→ **Requirement**: Scan the data, and whenever a line contains "Pinterest", copy it.

%%

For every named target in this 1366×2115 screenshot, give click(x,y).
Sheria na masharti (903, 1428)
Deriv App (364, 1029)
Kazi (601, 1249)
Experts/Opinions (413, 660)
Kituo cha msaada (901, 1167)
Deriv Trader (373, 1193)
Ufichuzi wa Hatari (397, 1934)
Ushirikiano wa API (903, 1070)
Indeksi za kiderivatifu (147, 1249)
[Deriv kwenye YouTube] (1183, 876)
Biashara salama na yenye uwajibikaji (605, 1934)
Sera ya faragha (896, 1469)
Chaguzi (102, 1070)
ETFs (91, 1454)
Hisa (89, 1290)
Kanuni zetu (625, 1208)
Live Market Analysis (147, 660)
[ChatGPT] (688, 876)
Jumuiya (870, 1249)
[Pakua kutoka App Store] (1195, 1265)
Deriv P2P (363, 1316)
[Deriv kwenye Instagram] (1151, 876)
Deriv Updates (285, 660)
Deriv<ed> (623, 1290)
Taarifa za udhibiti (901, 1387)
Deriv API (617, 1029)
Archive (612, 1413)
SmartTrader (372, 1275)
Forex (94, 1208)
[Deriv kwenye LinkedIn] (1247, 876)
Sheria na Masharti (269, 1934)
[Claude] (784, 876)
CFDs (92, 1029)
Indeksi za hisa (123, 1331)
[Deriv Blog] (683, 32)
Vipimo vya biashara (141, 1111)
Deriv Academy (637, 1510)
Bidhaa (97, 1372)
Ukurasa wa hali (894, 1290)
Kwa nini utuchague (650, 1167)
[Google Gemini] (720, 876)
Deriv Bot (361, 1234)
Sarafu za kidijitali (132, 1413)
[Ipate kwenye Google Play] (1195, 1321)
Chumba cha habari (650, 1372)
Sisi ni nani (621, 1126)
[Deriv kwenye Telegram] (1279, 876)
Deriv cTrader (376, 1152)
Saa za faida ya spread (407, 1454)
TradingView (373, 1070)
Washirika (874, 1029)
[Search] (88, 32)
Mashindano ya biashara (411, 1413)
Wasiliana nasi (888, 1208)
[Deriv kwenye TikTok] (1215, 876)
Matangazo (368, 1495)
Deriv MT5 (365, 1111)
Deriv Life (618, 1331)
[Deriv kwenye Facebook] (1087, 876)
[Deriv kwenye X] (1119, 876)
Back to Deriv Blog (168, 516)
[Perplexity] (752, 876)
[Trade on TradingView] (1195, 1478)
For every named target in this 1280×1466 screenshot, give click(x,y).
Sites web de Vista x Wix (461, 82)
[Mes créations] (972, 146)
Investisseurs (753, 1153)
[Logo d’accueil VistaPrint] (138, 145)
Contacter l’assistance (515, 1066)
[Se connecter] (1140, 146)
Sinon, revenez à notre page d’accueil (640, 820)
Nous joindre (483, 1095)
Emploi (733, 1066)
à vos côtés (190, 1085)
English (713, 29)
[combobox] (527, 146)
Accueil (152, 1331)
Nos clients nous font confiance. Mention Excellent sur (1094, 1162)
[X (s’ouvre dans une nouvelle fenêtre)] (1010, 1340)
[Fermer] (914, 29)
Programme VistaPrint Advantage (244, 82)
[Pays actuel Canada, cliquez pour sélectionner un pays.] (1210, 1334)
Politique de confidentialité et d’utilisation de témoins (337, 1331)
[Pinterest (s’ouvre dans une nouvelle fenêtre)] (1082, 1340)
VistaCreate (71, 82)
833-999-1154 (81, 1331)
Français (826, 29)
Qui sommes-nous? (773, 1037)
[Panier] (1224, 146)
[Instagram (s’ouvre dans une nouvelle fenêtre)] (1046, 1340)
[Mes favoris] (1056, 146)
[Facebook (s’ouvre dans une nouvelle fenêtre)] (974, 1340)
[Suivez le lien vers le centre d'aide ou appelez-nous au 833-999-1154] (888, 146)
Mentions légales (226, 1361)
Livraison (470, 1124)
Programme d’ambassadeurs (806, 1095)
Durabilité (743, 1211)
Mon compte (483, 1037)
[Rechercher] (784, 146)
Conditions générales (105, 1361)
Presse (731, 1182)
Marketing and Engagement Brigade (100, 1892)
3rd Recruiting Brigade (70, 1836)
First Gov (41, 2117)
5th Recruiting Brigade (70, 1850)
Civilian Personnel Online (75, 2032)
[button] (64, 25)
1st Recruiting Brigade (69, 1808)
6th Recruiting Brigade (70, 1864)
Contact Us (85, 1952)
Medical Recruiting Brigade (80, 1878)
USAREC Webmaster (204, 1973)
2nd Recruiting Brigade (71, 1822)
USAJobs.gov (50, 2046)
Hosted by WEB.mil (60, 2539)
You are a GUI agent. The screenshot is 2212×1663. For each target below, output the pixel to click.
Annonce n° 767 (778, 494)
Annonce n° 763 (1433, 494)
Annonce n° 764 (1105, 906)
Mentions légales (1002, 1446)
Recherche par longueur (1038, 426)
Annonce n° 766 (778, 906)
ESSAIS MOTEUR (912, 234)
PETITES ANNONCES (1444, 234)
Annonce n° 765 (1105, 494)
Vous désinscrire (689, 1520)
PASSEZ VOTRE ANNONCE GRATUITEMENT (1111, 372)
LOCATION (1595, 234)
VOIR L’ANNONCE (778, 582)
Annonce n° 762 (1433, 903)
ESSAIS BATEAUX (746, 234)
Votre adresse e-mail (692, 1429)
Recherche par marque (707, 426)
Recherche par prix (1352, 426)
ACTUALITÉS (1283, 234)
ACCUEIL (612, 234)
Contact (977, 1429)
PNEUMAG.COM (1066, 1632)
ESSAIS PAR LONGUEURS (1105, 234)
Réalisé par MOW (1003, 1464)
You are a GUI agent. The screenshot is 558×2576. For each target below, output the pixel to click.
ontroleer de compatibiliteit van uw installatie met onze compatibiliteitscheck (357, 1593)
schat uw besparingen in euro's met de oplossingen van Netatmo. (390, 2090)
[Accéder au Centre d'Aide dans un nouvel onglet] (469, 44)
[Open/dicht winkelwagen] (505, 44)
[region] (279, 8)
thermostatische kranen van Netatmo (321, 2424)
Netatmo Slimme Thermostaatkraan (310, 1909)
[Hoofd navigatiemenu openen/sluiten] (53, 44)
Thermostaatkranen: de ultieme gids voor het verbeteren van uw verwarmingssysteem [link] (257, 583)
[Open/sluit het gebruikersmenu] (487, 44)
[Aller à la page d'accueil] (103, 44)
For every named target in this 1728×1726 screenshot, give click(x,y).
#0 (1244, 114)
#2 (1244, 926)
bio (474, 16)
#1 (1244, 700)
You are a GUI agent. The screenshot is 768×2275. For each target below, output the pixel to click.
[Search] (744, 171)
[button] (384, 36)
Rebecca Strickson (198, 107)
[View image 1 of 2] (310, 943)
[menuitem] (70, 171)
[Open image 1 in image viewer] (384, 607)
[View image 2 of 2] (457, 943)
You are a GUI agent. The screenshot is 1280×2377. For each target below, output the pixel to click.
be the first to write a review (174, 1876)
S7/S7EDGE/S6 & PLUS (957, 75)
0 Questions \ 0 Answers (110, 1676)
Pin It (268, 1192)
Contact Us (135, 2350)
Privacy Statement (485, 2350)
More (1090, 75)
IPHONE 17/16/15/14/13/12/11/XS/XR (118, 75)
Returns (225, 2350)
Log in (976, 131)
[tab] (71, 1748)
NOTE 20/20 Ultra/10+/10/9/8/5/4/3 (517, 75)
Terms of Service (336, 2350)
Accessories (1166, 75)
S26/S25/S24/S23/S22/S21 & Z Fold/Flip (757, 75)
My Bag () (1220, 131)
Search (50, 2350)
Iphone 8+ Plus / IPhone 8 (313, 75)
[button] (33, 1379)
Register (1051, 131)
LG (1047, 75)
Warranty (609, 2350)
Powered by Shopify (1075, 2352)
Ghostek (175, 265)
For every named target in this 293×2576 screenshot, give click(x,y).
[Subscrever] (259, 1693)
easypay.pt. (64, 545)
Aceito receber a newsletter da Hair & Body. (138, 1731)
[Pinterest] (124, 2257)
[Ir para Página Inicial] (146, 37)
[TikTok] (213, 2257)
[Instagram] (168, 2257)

%%

→ **Written reply**:
[Pinterest (s’ouvre dans une nouvelle fenêtre)] (1082, 1340)
[Pinterest] (124, 2257)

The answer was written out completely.